Here are three highlights from our trip, two of which we didn’t find in research prior but were so lucky to stumble upon.

Casa Sarandi

Since there are no travel books worth reading on Montevideo, and we didn’t have friends who had been, we were very lucky to stumble upon Casa Sarandi. This guesthouse absolutely made our stay. The owners, Karen and Sergio, are expats who have have been living in Montevideo since 2000. Casa Sarandi was inspired by B&Bs the couple visited in South Africa — warm, beautifully decorated with a unique hospitality.

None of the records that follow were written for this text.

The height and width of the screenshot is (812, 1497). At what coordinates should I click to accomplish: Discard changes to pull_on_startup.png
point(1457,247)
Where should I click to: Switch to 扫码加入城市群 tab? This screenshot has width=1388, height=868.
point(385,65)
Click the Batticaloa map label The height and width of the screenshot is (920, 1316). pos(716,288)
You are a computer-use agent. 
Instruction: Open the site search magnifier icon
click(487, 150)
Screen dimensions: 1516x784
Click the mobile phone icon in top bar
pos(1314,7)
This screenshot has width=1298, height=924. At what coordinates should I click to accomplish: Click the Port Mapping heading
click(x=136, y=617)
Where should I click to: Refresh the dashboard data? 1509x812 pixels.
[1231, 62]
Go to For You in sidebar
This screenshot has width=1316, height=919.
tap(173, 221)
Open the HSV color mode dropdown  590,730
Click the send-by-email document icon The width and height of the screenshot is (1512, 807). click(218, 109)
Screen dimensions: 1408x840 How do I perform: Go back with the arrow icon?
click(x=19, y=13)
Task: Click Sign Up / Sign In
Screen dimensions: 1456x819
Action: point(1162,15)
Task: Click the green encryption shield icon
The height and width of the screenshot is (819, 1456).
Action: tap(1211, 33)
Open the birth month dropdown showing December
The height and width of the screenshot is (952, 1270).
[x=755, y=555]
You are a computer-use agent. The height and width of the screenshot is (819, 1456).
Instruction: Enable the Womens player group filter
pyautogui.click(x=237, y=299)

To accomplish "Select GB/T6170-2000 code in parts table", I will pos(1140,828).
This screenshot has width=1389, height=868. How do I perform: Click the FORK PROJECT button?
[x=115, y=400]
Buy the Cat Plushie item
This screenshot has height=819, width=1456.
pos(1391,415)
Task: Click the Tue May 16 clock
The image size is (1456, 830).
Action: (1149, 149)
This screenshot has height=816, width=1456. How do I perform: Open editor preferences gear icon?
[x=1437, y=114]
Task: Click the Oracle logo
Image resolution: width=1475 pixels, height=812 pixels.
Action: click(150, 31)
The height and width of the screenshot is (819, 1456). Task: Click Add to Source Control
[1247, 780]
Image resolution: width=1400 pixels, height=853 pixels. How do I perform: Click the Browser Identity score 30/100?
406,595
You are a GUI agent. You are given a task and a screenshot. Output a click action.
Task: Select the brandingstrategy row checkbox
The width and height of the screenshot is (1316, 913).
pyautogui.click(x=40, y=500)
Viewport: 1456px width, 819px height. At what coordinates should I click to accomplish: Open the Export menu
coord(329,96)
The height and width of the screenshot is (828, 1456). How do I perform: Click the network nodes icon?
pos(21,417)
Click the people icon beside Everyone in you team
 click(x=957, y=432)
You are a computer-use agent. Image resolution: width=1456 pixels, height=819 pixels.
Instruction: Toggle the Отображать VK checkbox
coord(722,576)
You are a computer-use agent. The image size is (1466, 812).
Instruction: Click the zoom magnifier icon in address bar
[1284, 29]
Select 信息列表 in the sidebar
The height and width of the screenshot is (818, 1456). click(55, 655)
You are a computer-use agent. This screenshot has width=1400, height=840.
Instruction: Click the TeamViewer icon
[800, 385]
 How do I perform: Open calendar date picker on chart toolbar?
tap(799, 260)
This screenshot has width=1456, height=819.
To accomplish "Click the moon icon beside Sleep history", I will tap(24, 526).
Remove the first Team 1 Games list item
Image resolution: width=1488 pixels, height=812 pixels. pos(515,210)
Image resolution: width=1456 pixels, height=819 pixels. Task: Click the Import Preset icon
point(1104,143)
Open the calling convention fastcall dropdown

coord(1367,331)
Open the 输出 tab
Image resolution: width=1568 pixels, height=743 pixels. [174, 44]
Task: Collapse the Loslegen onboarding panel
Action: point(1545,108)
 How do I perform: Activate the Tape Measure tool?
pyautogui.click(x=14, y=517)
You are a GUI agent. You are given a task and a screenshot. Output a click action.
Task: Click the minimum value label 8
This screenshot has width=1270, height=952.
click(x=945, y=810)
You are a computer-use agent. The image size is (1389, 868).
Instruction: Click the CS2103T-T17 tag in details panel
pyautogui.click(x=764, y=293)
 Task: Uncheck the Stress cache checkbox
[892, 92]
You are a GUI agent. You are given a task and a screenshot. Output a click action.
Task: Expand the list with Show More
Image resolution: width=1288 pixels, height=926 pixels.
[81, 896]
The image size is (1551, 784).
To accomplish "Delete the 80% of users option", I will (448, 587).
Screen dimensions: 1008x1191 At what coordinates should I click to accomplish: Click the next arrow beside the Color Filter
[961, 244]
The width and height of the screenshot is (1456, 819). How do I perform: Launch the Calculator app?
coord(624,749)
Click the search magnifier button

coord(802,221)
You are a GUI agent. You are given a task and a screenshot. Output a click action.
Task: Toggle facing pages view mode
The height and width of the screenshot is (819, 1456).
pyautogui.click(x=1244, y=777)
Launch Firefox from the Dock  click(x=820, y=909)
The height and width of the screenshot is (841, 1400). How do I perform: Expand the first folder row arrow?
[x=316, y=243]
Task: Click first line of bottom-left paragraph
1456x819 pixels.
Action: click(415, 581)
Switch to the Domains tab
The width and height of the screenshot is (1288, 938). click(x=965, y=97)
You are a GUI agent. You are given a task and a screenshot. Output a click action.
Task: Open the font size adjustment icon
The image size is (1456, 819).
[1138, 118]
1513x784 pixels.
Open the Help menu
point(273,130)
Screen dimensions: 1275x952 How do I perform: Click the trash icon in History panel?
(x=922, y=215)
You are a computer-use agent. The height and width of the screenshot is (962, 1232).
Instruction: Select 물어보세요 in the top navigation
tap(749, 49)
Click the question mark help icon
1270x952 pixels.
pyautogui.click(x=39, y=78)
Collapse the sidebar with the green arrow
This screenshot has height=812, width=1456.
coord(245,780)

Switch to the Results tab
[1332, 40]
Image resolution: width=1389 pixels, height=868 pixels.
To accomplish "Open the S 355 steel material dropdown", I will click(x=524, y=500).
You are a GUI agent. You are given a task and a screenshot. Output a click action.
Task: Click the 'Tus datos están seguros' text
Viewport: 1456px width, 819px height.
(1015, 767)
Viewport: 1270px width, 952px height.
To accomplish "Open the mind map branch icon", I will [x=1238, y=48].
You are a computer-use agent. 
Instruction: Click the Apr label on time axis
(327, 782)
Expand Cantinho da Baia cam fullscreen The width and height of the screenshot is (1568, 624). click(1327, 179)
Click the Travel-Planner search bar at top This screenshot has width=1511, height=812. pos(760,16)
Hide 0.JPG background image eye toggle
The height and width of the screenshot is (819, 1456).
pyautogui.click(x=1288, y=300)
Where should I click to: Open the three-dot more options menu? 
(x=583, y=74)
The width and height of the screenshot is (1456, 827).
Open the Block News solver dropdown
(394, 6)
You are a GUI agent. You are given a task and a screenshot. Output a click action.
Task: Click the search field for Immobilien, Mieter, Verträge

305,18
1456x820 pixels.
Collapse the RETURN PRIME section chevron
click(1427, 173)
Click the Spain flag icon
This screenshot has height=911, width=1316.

Perfectly situated in the Old City, Karen spent over an hour with us upon our arrival, making us cappuccinos and helping us map out our short three days in Montevideo. Side note: Karen gave us a “mini-guide” to the city that was far better than any book or information I found online.

Museo Andes 1972

The Andes Museum uses pictures and recovered artifacts to tell the story of 29 Uruguayans who were stranded in the Andes for over two months in 1972. If you don’t know the story, look it up. It’s insane. Their airplane crashed on its way from Montevideo to Santiago de Chile – what was supposed to be a short flight in the middle of summer left them in unimaginable conditions with little food and no warm clothing. The museum recounts the 72 days of this life and death struggle.

Bouza Bodega

I don’t know much about wine but I know this. Thanks to my trip to Montevideo, I love Tannat. If you’ve never heard of this variety, don’t worry, I bet you aren’t the only one. Tannat is a red-wine grape originating in the Basque country, but is now the national grape of Uruguay. Bouza specializes in Tannat among others like Tempranillo. This family run winery leads tours in both English and Spanish and have a great tasting with cheese and meat pairings. The winery was just a short cab ride from the city.